> **What is expected**: What the task needs is every record repeated exactly, nothing more.

> **Supplied information**:

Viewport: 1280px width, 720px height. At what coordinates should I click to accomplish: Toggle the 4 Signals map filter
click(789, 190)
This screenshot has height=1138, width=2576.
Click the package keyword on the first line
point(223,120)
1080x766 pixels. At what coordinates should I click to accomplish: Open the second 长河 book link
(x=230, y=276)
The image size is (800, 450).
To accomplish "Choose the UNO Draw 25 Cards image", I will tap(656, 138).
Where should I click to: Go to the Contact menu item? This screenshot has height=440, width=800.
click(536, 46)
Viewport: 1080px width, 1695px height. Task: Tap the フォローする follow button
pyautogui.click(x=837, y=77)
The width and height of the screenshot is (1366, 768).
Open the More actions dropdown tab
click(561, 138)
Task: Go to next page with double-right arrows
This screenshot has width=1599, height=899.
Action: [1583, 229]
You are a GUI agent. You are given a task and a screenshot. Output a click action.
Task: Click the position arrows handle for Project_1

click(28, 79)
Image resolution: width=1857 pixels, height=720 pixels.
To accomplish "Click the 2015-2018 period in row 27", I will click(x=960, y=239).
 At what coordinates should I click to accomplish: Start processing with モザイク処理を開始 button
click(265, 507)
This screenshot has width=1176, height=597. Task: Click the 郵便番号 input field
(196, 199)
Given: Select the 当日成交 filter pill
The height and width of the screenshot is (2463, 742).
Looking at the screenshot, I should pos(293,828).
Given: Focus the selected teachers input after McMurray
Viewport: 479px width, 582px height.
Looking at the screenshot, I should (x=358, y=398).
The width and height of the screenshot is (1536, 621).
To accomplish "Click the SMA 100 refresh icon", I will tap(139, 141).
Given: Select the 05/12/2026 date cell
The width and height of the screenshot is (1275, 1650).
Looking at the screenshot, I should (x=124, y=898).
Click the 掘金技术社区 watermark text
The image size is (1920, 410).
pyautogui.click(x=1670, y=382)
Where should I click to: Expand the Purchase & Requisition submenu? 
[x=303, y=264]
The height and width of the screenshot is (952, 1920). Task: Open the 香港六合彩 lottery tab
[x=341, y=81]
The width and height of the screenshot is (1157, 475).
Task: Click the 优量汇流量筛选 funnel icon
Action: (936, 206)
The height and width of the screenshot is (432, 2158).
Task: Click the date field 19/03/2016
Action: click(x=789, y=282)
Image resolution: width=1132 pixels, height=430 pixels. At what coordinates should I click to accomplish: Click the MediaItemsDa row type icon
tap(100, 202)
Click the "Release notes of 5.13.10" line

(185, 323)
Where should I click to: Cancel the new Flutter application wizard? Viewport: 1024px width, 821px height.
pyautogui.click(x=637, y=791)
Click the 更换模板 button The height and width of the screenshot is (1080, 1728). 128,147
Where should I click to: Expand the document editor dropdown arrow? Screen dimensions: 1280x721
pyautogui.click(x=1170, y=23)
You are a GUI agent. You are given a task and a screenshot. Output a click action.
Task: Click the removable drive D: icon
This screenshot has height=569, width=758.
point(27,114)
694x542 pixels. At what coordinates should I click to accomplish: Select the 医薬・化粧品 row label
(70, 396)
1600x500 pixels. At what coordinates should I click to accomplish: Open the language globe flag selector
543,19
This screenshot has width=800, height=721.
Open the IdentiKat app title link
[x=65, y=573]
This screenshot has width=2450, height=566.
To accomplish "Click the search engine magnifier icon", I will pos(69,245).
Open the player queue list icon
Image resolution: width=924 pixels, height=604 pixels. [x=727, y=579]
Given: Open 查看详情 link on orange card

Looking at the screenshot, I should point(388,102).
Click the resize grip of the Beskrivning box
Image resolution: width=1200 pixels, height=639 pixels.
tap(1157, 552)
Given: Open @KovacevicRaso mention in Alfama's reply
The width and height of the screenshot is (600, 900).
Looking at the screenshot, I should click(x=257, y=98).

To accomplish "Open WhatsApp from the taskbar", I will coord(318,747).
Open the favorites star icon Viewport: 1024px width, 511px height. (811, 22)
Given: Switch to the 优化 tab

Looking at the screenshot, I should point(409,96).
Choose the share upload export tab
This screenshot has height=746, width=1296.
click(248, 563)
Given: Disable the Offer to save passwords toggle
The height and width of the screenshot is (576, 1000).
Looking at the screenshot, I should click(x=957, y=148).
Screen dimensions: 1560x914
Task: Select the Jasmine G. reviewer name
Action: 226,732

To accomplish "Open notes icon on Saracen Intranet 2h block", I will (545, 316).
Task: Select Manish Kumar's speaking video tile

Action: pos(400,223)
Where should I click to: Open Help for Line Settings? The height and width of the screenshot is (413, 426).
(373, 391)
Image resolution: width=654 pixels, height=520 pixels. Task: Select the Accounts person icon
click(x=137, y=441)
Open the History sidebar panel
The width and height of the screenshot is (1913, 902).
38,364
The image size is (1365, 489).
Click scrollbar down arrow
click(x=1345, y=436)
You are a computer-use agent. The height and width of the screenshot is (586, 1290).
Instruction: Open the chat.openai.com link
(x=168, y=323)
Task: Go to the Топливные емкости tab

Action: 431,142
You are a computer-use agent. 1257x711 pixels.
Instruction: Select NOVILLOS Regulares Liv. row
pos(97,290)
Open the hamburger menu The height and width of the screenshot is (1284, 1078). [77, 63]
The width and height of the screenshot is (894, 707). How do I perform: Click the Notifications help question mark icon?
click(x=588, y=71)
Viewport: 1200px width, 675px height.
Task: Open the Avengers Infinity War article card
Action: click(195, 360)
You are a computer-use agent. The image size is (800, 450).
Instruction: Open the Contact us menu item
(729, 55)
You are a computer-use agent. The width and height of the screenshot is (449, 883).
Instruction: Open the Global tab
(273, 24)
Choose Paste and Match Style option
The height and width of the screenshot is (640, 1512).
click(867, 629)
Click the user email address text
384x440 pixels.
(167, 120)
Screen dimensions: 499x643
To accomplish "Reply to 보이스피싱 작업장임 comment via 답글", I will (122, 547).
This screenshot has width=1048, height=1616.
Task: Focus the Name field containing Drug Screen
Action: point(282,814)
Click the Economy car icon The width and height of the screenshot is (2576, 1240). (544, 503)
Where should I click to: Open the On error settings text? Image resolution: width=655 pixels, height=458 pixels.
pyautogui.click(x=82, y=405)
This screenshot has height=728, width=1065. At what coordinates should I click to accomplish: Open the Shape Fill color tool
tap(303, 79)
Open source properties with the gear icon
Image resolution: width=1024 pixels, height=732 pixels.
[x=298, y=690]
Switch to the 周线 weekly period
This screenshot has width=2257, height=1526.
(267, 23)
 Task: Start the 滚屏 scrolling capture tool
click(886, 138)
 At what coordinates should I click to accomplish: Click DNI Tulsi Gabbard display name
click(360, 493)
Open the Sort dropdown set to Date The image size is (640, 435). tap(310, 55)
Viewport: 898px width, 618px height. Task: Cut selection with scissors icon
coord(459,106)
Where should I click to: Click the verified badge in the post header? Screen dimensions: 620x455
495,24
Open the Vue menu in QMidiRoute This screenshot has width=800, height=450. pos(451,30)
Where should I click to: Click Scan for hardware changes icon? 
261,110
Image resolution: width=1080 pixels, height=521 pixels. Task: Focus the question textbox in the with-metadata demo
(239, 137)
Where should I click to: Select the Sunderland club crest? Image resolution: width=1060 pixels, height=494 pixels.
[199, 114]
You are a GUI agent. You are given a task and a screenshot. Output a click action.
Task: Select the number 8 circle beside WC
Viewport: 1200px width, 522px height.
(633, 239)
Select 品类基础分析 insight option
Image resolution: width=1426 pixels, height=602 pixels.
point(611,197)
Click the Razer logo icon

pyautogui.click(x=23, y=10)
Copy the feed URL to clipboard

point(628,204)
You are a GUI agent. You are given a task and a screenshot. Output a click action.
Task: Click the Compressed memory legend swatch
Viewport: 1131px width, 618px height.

> **Answer**:
Viewport: 1280px width, 720px height. At what coordinates should I click to accomplish: Toggle the 4 Signals map filter
click(789, 190)
This screenshot has height=1138, width=2576.
Click the package keyword on the first line
point(223,120)
1080x766 pixels. At what coordinates should I click to accomplish: Open the second 长河 book link
(x=230, y=276)
The image size is (800, 450).
To accomplish "Choose the UNO Draw 25 Cards image", I will tap(656, 138).
Where should I click to: Go to the Contact menu item? This screenshot has height=440, width=800.
click(536, 46)
Viewport: 1080px width, 1695px height. Task: Tap the フォローする follow button
pyautogui.click(x=837, y=77)
The width and height of the screenshot is (1366, 768).
Open the More actions dropdown tab
click(561, 138)
Task: Go to next page with double-right arrows
This screenshot has width=1599, height=899.
Action: [1583, 229]
You are a GUI agent. You are given a task and a screenshot. Output a click action.
Task: Click the position arrows handle for Project_1

click(28, 79)
Image resolution: width=1857 pixels, height=720 pixels.
To accomplish "Click the 2015-2018 period in row 27", I will click(x=960, y=239).
 At what coordinates should I click to accomplish: Start processing with モザイク処理を開始 button
click(265, 507)
This screenshot has width=1176, height=597. Task: Click the 郵便番号 input field
(196, 199)
Given: Select the 当日成交 filter pill
The height and width of the screenshot is (2463, 742).
Looking at the screenshot, I should pos(293,828).
Given: Focus the selected teachers input after McMurray
Viewport: 479px width, 582px height.
Looking at the screenshot, I should (x=358, y=398).
The width and height of the screenshot is (1536, 621).
To accomplish "Click the SMA 100 refresh icon", I will tap(139, 141).
Given: Select the 05/12/2026 date cell
The width and height of the screenshot is (1275, 1650).
Looking at the screenshot, I should (x=124, y=898).
Click the 掘金技术社区 watermark text
The image size is (1920, 410).
pyautogui.click(x=1670, y=382)
Where should I click to: Expand the Purchase & Requisition submenu? 
[x=303, y=264]
The height and width of the screenshot is (952, 1920). Task: Open the 香港六合彩 lottery tab
[x=341, y=81]
The width and height of the screenshot is (1157, 475).
Task: Click the 优量汇流量筛选 funnel icon
Action: (936, 206)
The height and width of the screenshot is (432, 2158).
Task: Click the date field 19/03/2016
Action: click(x=789, y=282)
Image resolution: width=1132 pixels, height=430 pixels. At what coordinates should I click to accomplish: Click the MediaItemsDa row type icon
tap(100, 202)
Click the "Release notes of 5.13.10" line

(185, 323)
Where should I click to: Cancel the new Flutter application wizard? Viewport: 1024px width, 821px height.
pyautogui.click(x=637, y=791)
Click the 更换模板 button The height and width of the screenshot is (1080, 1728). 128,147
Where should I click to: Expand the document editor dropdown arrow? Screen dimensions: 1280x721
pyautogui.click(x=1170, y=23)
You are a GUI agent. You are given a task and a screenshot. Output a click action.
Task: Click the removable drive D: icon
This screenshot has height=569, width=758.
point(27,114)
694x542 pixels. At what coordinates should I click to accomplish: Select the 医薬・化粧品 row label
(70, 396)
1600x500 pixels. At what coordinates should I click to accomplish: Open the language globe flag selector
543,19
This screenshot has width=800, height=721.
Open the IdentiKat app title link
[x=65, y=573]
This screenshot has width=2450, height=566.
To accomplish "Click the search engine magnifier icon", I will pos(69,245).
Open the player queue list icon
Image resolution: width=924 pixels, height=604 pixels. [x=727, y=579]
Given: Open 查看详情 link on orange card

Looking at the screenshot, I should point(388,102).
Click the resize grip of the Beskrivning box
Image resolution: width=1200 pixels, height=639 pixels.
tap(1157, 552)
Given: Open @KovacevicRaso mention in Alfama's reply
The width and height of the screenshot is (600, 900).
Looking at the screenshot, I should click(x=257, y=98).

To accomplish "Open WhatsApp from the taskbar", I will coord(318,747).
Open the favorites star icon Viewport: 1024px width, 511px height. (811, 22)
Given: Switch to the 优化 tab

Looking at the screenshot, I should point(409,96).
Choose the share upload export tab
This screenshot has height=746, width=1296.
click(248, 563)
Given: Disable the Offer to save passwords toggle
The height and width of the screenshot is (576, 1000).
Looking at the screenshot, I should click(x=957, y=148).
Screen dimensions: 1560x914
Task: Select the Jasmine G. reviewer name
Action: 226,732

To accomplish "Open notes icon on Saracen Intranet 2h block", I will (545, 316).
Task: Select Manish Kumar's speaking video tile

Action: pos(400,223)
Where should I click to: Open Help for Line Settings? The height and width of the screenshot is (413, 426).
(373, 391)
Image resolution: width=654 pixels, height=520 pixels. Task: Select the Accounts person icon
click(x=137, y=441)
Open the History sidebar panel
The width and height of the screenshot is (1913, 902).
38,364
The image size is (1365, 489).
Click scrollbar down arrow
click(x=1345, y=436)
You are a computer-use agent. The height and width of the screenshot is (586, 1290).
Instruction: Open the chat.openai.com link
(x=168, y=323)
Task: Go to the Топливные емкости tab

Action: 431,142
You are a computer-use agent. 1257x711 pixels.
Instruction: Select NOVILLOS Regulares Liv. row
pos(97,290)
Open the hamburger menu The height and width of the screenshot is (1284, 1078). [77, 63]
The width and height of the screenshot is (894, 707). How do I perform: Click the Notifications help question mark icon?
click(x=588, y=71)
Viewport: 1200px width, 675px height.
Task: Open the Avengers Infinity War article card
Action: click(195, 360)
You are a computer-use agent. The image size is (800, 450).
Instruction: Open the Contact us menu item
(729, 55)
You are a computer-use agent. The width and height of the screenshot is (449, 883).
Instruction: Open the Global tab
(273, 24)
Choose Paste and Match Style option
The height and width of the screenshot is (640, 1512).
click(867, 629)
Click the user email address text
384x440 pixels.
(167, 120)
Screen dimensions: 499x643
To accomplish "Reply to 보이스피싱 작업장임 comment via 답글", I will (122, 547).
This screenshot has width=1048, height=1616.
Task: Focus the Name field containing Drug Screen
Action: point(282,814)
Click the Economy car icon The width and height of the screenshot is (2576, 1240). (544, 503)
Where should I click to: Open the On error settings text? Image resolution: width=655 pixels, height=458 pixels.
pyautogui.click(x=82, y=405)
This screenshot has height=728, width=1065. At what coordinates should I click to accomplish: Open the Shape Fill color tool
tap(303, 79)
Open source properties with the gear icon
Image resolution: width=1024 pixels, height=732 pixels.
[x=298, y=690]
Switch to the 周线 weekly period
This screenshot has width=2257, height=1526.
(267, 23)
 Task: Start the 滚屏 scrolling capture tool
click(886, 138)
 At what coordinates should I click to accomplish: Click DNI Tulsi Gabbard display name
click(360, 493)
Open the Sort dropdown set to Date The image size is (640, 435). tap(310, 55)
Viewport: 898px width, 618px height. Task: Cut selection with scissors icon
coord(459,106)
Where should I click to: Click the verified badge in the post header? Screen dimensions: 620x455
495,24
Open the Vue menu in QMidiRoute This screenshot has width=800, height=450. pos(451,30)
Where should I click to: Click Scan for hardware changes icon? 
261,110
Image resolution: width=1080 pixels, height=521 pixels. Task: Focus the question textbox in the with-metadata demo
(239, 137)
Where should I click to: Select the Sunderland club crest? Image resolution: width=1060 pixels, height=494 pixels.
[199, 114]
You are a GUI agent. You are given a task and a screenshot. Output a click action.
Task: Select the number 8 circle beside WC
Viewport: 1200px width, 522px height.
(633, 239)
Select 品类基础分析 insight option
Image resolution: width=1426 pixels, height=602 pixels.
point(611,197)
Click the Razer logo icon

pyautogui.click(x=23, y=10)
Copy the feed URL to clipboard

point(628,204)
You are a GUI agent. You are given a task and a screenshot. Output a click action.
Task: Click the Compressed memory legend swatch
Viewport: 1131px width, 618px height.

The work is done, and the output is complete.